The managers of the prestigious Metropolitan Museum (MET) in New York have just accepted a completely new proposal in its great history: to have two of its most beautiful sculptures from the Middle Ages copied identically by a non-American company. These works, whose value is estimated at 1.5 million dollars, were legally purchased in 1907 in the Dordogne, their homeland, before definitively crossing the Atlantic. An operation carried out in complete transparency, but lovers of the artistic heritage of Périgord have always kept in the back of their minds the dream of seeing these works in their historical setting.
Since the 16th century, the two sculptures “Pietà with the Donors” and the “Entombment of Christ” were only visible to visitors who pushed open the solid wooden door of the chapel of the Château de Biron (Dordogne). In 1907, without anyone knowing how he got to this discreet corner of Périgord, John Pierpont Morgan, a wealthy American banker, made an offer to the last Marquis de Biron to buy these two Renaissance jewels. Faced with money problems, the latter accepts. The man nicknamed JP Morgan at the time was also director and main supplier of works of art to the Metropolitan Museum in New York. It is therefore quite natural that he decides to exhibit the two works in the medieval department of the prestigious museum from 1908. They become the centerpieces.
The Périgord Facsimiles Workshop at work
But more than a century later, André Barbé, who runs Sémitour, a company that manages the Château de Biron with the Dordogne department, had the idea of knocking on the door of the MET: “I sent early 2020 a simple email in which I explained that we would really like to find these major works or more exactly their exact copies. Because Semitour has a subsidiary with know-how unique in the world, L’Atelier des Fac-Similés du Périgord, which became famous for its work on the perfect replica of the Lascaux cave, called Lascaux 4, it five years ago.
“American officials have been amazed by what we are able to achieve. If they had doubted for a moment our ability to reproduce these works, they would have refused outright”, continues André Barbé. A delegation therefore made the trip to New York to formalize the project. “The Americans simply made us pay for the very high resolution photos necessary for the work of our artists for a total amount of 24,000 dollars, on February 15th. »
Since that date, painstaking work has begun in the premises of the Atelier des Fac-Similés in Montignac-Lascaux to the delight of the sculptors and painters involved in this adventure: “It’s true that working on volume such as that of a statue it is really exciting. When we sculpted on the walls of Lascaux 4 it was totally different”, explains Allan Bolle, sculptor who has just started his mission on the statue of the Monk Pons de Gontaud of the “Pietà with the donors”.

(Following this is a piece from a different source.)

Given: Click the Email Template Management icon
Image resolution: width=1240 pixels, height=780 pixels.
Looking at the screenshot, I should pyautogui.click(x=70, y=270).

Two works made between 1504 and 1515
“Reconstructing a masterpiece from the Middle Ages is inevitably something fascinating. The preparation work is done in 3D and with snapshots, but the idea is also to try to think like the Renaissance artists who created these works. Their means were limited and simple and yet they succeeded,” continues the sculptor.
In fact, no one really knows who is the author of these two works, probably produced between 1504 and 1515 in Biron, but one thing is certain: the result is “extraordinary”, as Aurélia Teixeira, visual artist, confides. “All the difficulty for us is to reconstruct the smallest millimeter of paint but also the graffiti after the creation of the sculptures but which are totally part of them. On average, I manage to paint about five millimeters a day, sometimes ten… I still have a lot of work to do,” she smiles, placing the black tip of her brush on the feet of Armand de Gontaud, brother of Pons and former bishop of Sarlat whose legend says that he would have died during a fight because, borrowing the hat with the white plume of Henri IV, the enemy would have confused him with the king, smashing his head with a cannonball of cannon.
As for the two sculptures, they should be completed by the end of the year, but a delegation from the Metropolitan Museum of New York is expected in the Dordogne in the coming weeks to see the progress of this unique project, the result of a beautiful Franco-American cooperation.